# [ABOUT THIS TASK]
Print the listing below exactly, leaving nothing out.

# [DATASET ENTRIES]
=== Section Start ===

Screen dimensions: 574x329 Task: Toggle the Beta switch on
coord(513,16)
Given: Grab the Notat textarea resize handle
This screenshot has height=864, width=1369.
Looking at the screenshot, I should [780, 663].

=== Section End ===

# [SOLUTION FOR THIS PROBLEM]
Screen dimensions: 574x329 Task: Toggle the Beta switch on
coord(513,16)
Given: Grab the Notat textarea resize handle
This screenshot has height=864, width=1369.
Looking at the screenshot, I should [780, 663].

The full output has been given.